Abstract

This article describes three diagnostic methods for use with industrial processes. They are measurement validation, i.e., consistency checking of sensor and measurement values using any redundancy of instrumentation; alarm analysis, i.e., analysis of multiple alarm situations to find which alarms are directly connected to primary faults and which alarms are consequential effects of the primary ones; and fault diagnosis, i.e., a search for the causes of and remedies for faults. The three methods use multilevel flow models (MFM), to describe the target process. They have been implemented in the real-time expert system tool G2, in C, and in Common Lisp, and successfully tested on simulations of several processes.The knowledge representation ontology used is based on the notion of flows, of mass, energy, and information, which are used to describe physical systems.

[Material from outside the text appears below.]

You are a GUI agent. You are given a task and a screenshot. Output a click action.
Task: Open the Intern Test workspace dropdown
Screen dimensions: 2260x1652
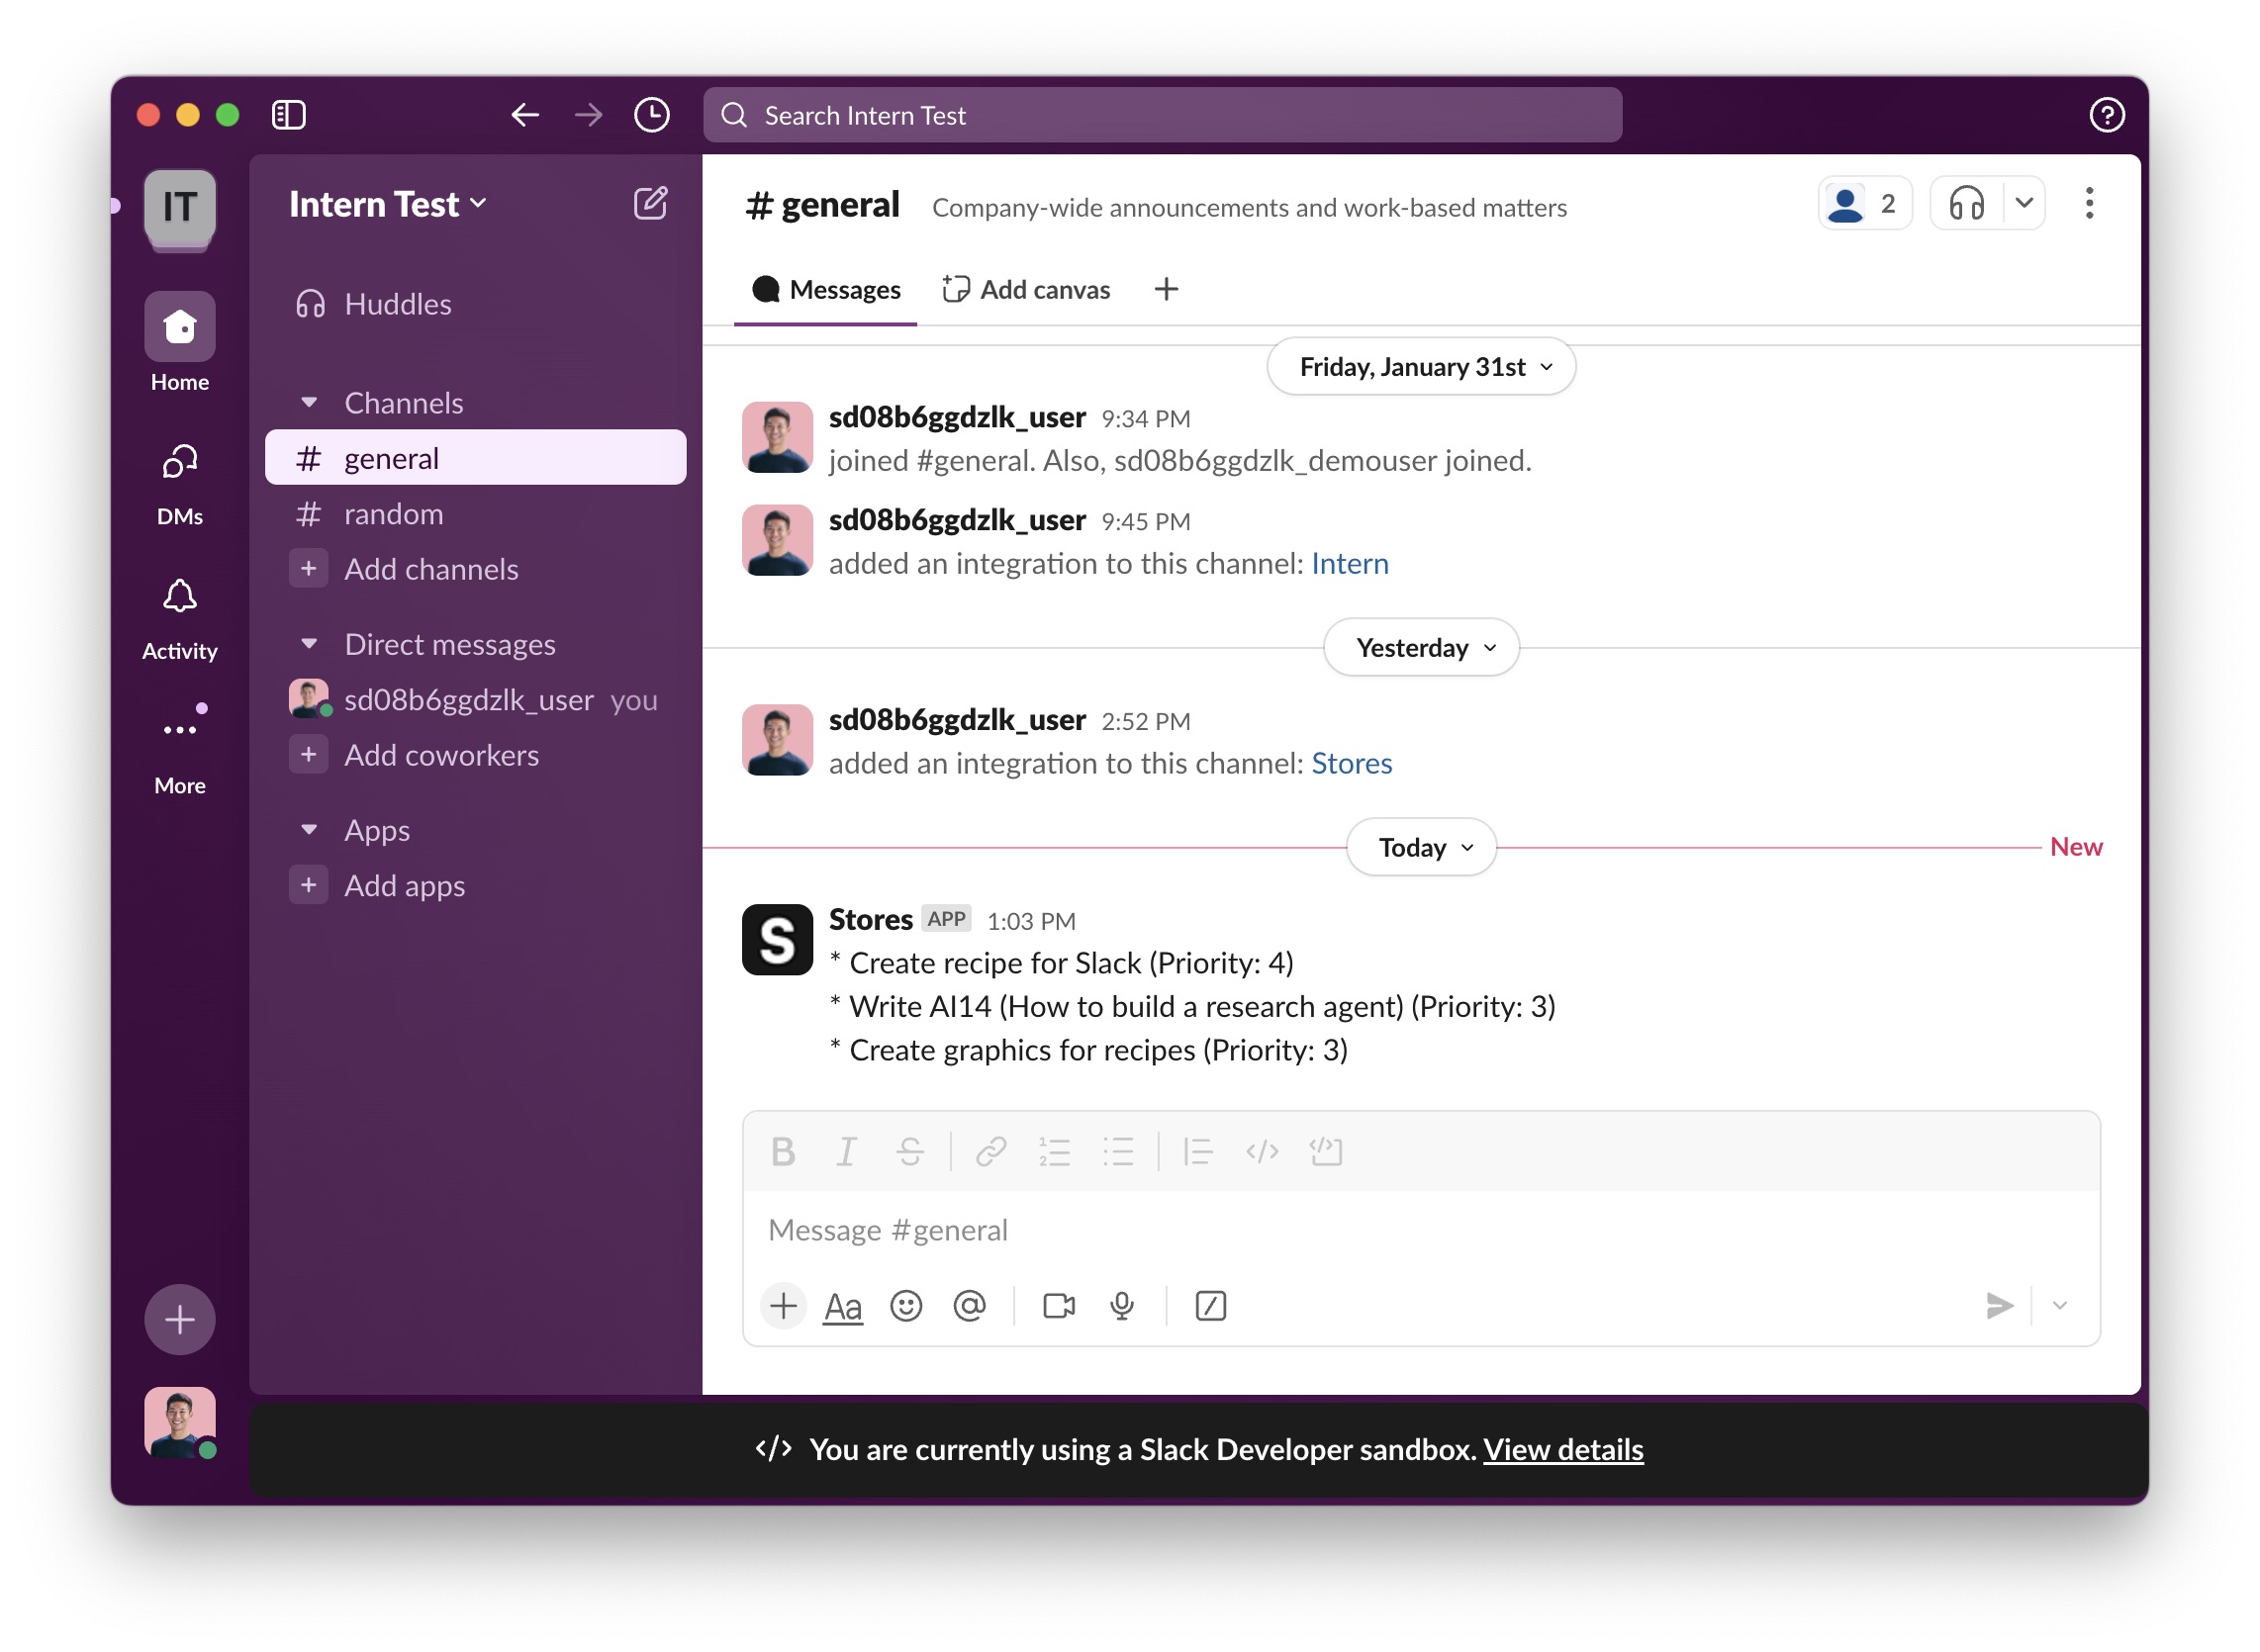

The relationships between structure and function of a system is described by teleological relations, which connect the flow structures into a graph, built at model construction time. This allows the diagnostic reasoning to be implemented as searches in a static graph structure, and it can thus be performed extremely rapidly. As with other model-based approaches, general algorithms are used over a representation with generative capacities. The representation gains strength from being functional with a very abstract physical level, more abstract than most qualitative physics models. It works well with systems that can be described using flows, while it currently lacks the capability of capturing important aspects of other types of systems, for example, electronic circuits.